→ **YOUR OBJECTIVE**: Render the entries between the line containing "Find the location" and the line containing "coordinates (42, 693).", inclusive, as a two-column CSV with the columns entry_text and entry_answer and one row for each entry. Put each text and each answer in a single quoted field, replace line breaks with spaces, and omit the pictures.

+++ STORED RECORDS

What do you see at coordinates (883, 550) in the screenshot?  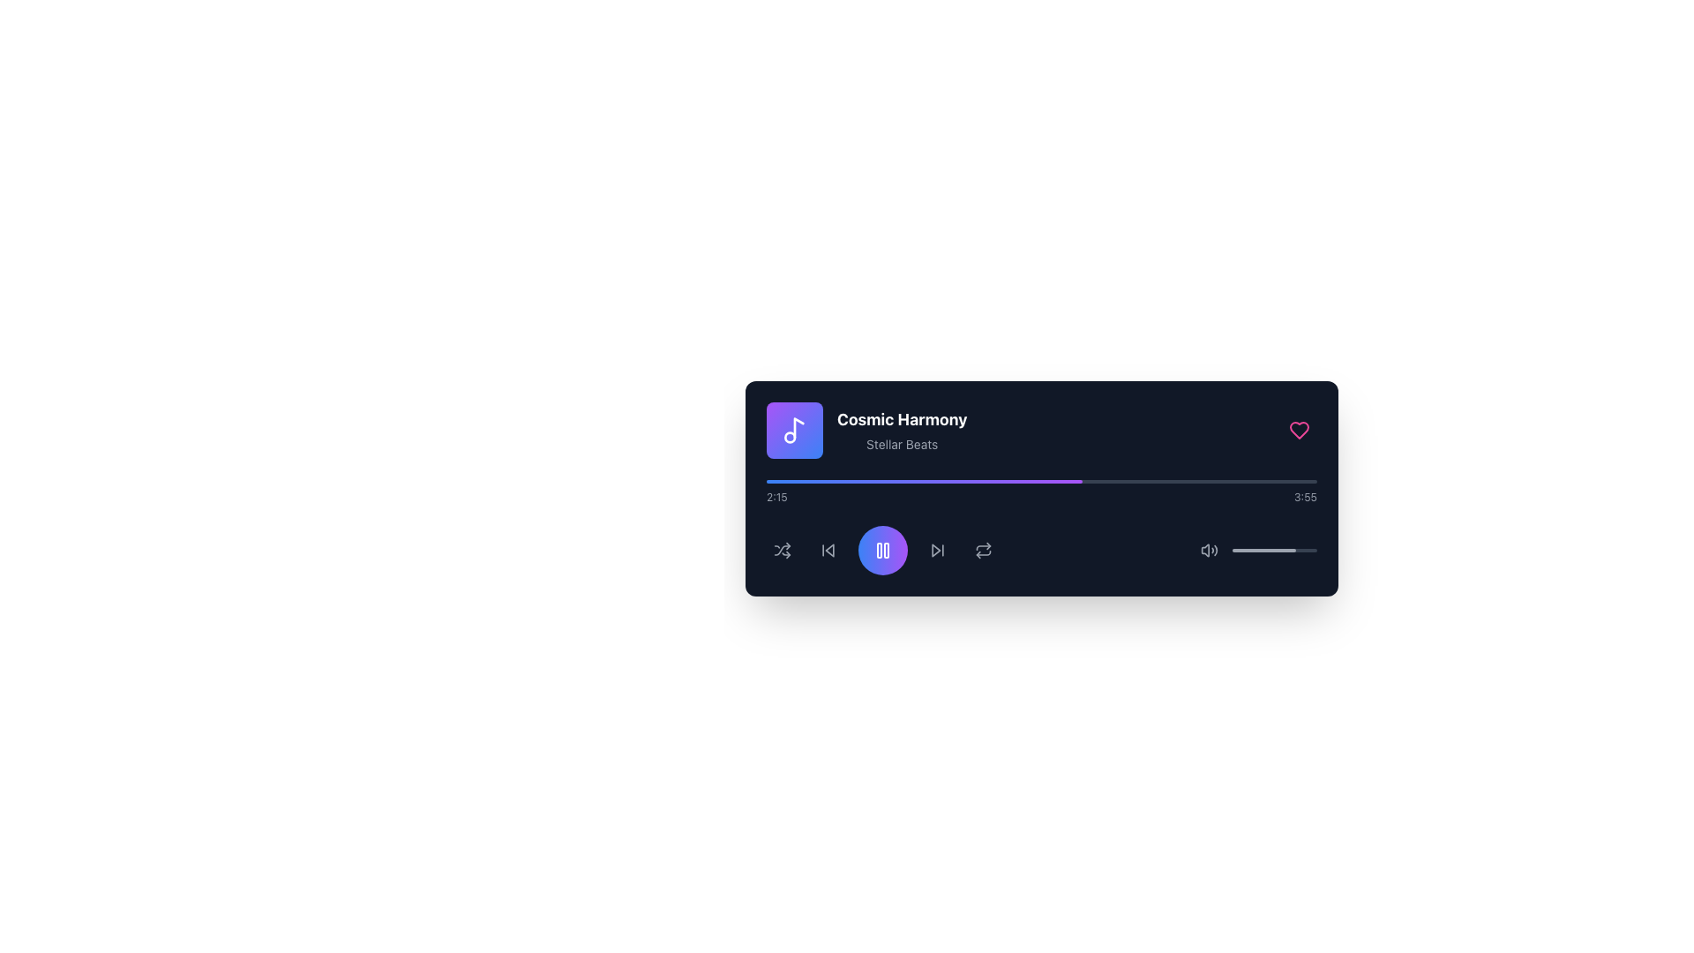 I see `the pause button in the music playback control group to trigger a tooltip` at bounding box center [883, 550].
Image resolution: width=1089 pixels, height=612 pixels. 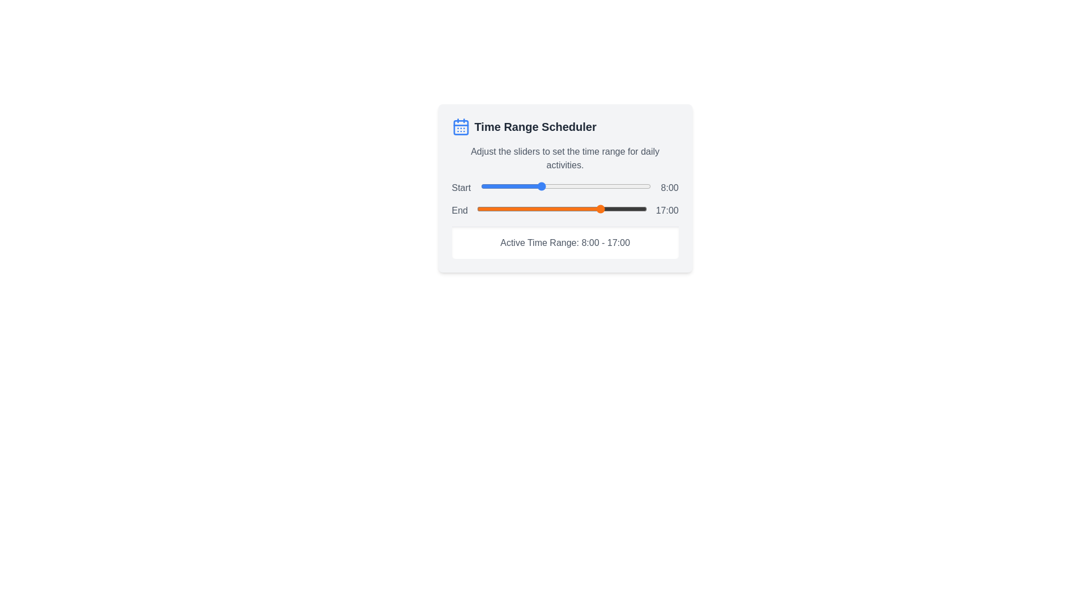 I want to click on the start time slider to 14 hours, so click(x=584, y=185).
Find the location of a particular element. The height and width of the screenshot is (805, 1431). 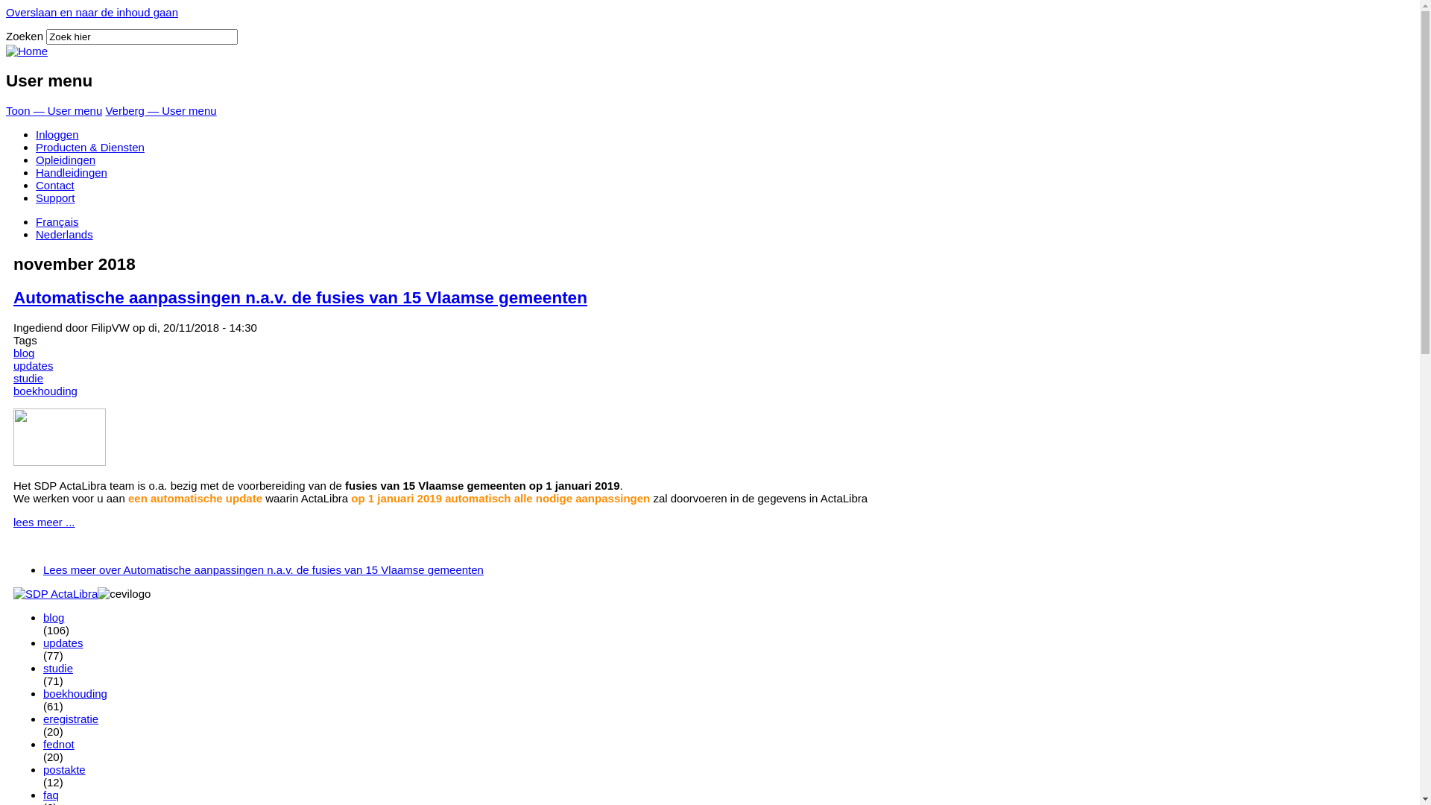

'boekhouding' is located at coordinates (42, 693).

++++++
+++ STORED RECORDS

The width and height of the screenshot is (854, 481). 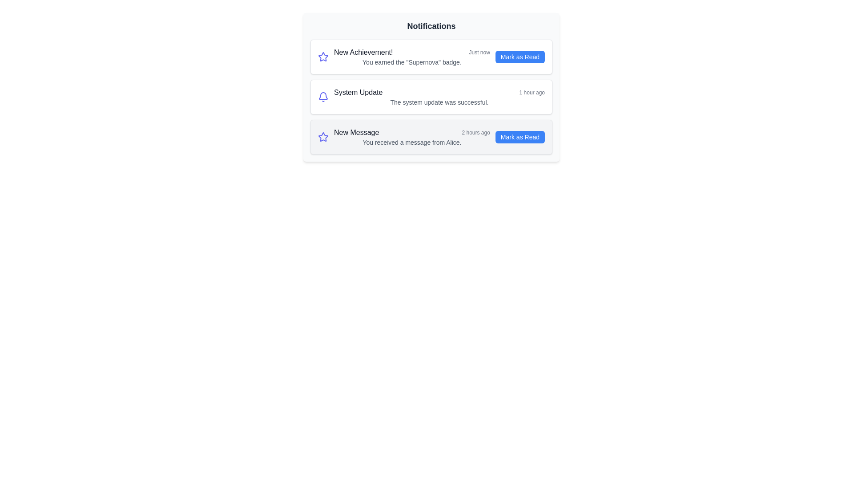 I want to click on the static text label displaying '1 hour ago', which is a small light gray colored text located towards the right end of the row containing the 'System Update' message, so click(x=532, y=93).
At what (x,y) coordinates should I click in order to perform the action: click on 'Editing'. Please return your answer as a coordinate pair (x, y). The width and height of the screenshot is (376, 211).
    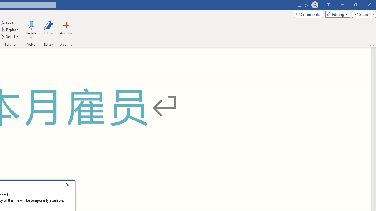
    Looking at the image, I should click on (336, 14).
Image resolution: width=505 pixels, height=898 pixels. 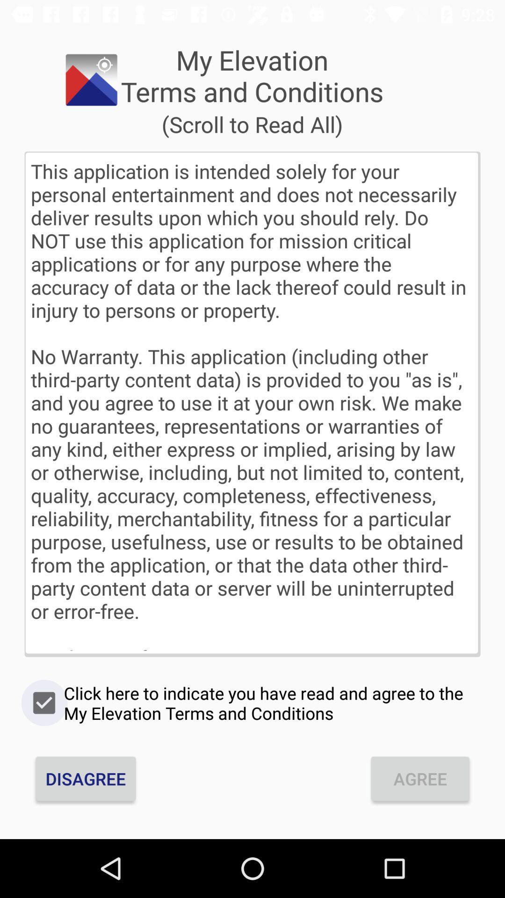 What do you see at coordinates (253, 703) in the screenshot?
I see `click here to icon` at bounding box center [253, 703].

++++++

→ **THE OUTPUT**:
entry_text,entry_answer
"Find the location of a particular element. The height and width of the screenshot is (805, 1431).","'boekhouding' is located at coordinates (42, 693)."